(Supplied records)

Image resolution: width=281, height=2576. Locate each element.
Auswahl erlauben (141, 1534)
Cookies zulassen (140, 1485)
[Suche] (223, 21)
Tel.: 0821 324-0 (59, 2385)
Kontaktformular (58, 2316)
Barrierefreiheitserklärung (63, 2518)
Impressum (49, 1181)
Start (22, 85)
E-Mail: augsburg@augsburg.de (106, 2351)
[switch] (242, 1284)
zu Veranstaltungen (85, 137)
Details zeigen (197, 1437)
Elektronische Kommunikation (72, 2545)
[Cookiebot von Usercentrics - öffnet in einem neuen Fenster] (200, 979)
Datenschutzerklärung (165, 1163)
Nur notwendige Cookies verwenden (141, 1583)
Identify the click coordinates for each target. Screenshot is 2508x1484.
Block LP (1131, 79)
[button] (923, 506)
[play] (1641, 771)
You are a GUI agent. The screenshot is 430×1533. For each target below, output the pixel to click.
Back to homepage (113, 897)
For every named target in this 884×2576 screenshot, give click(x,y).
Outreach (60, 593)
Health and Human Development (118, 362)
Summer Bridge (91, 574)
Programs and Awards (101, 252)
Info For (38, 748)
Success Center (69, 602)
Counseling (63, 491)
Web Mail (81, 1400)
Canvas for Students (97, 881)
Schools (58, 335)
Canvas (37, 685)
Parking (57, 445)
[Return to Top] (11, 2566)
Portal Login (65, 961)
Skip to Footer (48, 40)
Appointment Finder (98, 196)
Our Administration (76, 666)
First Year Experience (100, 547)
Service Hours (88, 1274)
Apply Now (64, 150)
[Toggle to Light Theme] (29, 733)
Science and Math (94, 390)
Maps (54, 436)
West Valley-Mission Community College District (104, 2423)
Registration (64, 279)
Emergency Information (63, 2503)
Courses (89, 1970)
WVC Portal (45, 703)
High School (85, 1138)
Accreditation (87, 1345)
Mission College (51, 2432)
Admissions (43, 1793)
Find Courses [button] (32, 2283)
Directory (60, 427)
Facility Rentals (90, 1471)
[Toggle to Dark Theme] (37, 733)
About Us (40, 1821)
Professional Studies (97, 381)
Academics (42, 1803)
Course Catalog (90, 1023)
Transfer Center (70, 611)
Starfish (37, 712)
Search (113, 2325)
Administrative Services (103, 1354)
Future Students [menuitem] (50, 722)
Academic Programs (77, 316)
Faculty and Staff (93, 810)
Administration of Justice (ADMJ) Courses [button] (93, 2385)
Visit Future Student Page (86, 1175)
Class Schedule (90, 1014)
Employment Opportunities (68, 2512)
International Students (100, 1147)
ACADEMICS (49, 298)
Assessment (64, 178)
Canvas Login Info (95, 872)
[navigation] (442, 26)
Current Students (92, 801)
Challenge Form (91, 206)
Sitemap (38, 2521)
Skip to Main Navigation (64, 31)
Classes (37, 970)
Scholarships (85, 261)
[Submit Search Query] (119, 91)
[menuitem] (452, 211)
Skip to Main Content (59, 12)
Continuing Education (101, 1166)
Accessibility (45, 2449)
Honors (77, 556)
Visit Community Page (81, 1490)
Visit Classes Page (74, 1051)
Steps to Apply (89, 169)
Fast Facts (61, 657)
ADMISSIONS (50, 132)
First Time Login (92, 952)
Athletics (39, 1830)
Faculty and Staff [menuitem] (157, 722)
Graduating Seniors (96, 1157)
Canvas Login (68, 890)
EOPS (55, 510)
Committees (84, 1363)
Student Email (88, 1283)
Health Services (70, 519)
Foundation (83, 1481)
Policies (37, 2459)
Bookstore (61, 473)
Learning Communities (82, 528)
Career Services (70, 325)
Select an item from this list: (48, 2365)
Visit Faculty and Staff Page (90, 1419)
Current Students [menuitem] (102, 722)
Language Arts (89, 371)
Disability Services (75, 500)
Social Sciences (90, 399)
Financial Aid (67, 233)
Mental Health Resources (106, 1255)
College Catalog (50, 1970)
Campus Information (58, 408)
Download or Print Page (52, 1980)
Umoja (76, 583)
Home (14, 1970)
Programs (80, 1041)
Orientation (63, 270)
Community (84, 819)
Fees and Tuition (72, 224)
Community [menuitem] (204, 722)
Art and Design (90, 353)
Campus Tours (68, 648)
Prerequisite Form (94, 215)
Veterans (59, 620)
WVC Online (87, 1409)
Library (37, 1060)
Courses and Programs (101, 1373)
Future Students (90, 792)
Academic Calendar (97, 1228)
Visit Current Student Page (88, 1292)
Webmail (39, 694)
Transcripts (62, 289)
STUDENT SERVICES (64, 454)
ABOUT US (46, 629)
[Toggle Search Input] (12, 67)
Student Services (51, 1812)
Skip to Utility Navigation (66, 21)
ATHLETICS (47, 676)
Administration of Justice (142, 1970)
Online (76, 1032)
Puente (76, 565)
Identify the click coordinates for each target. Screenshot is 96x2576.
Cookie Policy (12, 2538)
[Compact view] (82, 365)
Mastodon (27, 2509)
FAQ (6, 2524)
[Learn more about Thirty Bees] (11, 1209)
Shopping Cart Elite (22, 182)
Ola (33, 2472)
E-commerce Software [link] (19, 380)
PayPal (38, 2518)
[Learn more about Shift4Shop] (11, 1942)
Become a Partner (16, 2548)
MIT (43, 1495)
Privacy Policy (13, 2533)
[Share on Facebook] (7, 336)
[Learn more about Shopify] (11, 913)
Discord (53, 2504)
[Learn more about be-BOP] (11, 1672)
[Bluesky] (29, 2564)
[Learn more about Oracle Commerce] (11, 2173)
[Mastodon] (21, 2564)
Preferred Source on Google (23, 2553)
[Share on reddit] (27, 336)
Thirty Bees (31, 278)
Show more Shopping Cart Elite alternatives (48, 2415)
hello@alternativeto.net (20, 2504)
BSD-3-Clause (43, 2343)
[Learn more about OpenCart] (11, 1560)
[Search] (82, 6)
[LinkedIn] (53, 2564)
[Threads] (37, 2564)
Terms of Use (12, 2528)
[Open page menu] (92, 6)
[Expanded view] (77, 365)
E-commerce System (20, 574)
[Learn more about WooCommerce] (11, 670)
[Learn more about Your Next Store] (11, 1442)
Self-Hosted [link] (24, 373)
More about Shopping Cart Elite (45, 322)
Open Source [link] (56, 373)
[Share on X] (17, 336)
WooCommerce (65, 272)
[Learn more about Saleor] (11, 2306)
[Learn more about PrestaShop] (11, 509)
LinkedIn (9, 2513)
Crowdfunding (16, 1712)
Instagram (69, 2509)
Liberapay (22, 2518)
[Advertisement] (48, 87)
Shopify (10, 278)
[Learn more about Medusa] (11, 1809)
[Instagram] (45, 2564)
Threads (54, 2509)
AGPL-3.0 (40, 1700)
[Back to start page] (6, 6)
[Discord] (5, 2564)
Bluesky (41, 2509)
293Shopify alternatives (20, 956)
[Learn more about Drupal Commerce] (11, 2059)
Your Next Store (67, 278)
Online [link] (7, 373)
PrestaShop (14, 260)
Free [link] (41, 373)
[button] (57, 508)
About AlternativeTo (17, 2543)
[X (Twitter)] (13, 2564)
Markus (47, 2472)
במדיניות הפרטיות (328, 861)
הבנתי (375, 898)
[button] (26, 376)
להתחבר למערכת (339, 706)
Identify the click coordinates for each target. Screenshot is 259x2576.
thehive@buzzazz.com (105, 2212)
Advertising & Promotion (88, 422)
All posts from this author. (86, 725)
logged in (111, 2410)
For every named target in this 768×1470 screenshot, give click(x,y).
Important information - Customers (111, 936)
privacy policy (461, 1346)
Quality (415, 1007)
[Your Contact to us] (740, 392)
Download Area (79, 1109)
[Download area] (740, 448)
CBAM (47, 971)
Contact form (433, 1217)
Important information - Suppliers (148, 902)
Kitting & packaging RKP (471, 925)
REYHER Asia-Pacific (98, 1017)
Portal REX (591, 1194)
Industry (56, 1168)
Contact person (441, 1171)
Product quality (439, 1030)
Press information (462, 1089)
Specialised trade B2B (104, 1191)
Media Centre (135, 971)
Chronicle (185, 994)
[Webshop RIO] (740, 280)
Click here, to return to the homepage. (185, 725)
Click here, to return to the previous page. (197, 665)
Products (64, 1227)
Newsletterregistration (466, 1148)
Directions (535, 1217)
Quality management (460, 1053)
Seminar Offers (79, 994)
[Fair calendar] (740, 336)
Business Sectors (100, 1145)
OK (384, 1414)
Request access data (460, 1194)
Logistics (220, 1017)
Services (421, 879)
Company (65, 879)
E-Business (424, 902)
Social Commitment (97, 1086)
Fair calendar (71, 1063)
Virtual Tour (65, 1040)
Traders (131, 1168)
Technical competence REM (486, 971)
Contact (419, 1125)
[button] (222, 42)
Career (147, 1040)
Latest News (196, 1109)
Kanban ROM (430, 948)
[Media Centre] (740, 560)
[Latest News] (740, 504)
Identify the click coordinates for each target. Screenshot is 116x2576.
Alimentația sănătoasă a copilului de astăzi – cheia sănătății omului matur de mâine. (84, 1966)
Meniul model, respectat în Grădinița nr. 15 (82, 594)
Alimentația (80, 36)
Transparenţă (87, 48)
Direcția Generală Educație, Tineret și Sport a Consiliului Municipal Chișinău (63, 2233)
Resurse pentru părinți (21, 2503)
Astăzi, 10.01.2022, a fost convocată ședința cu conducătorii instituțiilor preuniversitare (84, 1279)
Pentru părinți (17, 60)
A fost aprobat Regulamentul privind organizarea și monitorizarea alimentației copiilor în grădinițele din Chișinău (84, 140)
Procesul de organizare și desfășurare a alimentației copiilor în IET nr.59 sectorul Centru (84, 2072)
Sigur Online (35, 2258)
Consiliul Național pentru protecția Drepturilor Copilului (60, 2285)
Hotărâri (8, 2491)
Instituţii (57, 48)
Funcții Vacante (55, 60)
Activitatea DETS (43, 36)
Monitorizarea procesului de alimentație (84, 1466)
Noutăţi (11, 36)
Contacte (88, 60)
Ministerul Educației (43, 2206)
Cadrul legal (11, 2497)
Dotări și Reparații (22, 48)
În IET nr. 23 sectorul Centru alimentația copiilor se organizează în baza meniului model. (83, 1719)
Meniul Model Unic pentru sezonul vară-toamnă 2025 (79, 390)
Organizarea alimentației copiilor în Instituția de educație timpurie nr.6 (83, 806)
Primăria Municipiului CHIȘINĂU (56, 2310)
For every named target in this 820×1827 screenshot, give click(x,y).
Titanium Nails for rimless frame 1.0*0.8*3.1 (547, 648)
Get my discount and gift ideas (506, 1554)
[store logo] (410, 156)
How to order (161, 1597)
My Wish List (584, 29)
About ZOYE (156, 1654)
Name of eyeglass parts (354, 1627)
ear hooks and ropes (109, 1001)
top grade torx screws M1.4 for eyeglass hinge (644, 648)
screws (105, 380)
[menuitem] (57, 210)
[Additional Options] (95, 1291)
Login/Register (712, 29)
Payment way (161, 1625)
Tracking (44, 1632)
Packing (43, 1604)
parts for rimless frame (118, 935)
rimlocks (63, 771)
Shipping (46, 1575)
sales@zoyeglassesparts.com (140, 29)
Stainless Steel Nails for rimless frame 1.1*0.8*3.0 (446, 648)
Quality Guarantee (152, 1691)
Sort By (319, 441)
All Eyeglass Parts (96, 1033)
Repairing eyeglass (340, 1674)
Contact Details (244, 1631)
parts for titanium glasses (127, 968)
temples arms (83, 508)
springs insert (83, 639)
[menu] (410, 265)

(End Supplied records)

→ Your assignment
An exact transcription of the lines from the start of the listing through the line bearing "[Cookiebot von Usercentrics" is the whole answer.

→ Written answer
Image resolution: width=281, height=2576. Locate each element.
Auswahl erlauben (141, 1534)
Cookies zulassen (140, 1485)
[Suche] (223, 21)
Tel.: 0821 324-0 (59, 2385)
Kontaktformular (58, 2316)
Barrierefreiheitserklärung (63, 2518)
Impressum (49, 1181)
Start (22, 85)
E-Mail: augsburg@augsburg.de (106, 2351)
[switch] (242, 1284)
zu Veranstaltungen (85, 137)
Details zeigen (197, 1437)
Elektronische Kommunikation (72, 2545)
[Cookiebot von Usercentrics - öffnet in einem neuen Fenster] (200, 979)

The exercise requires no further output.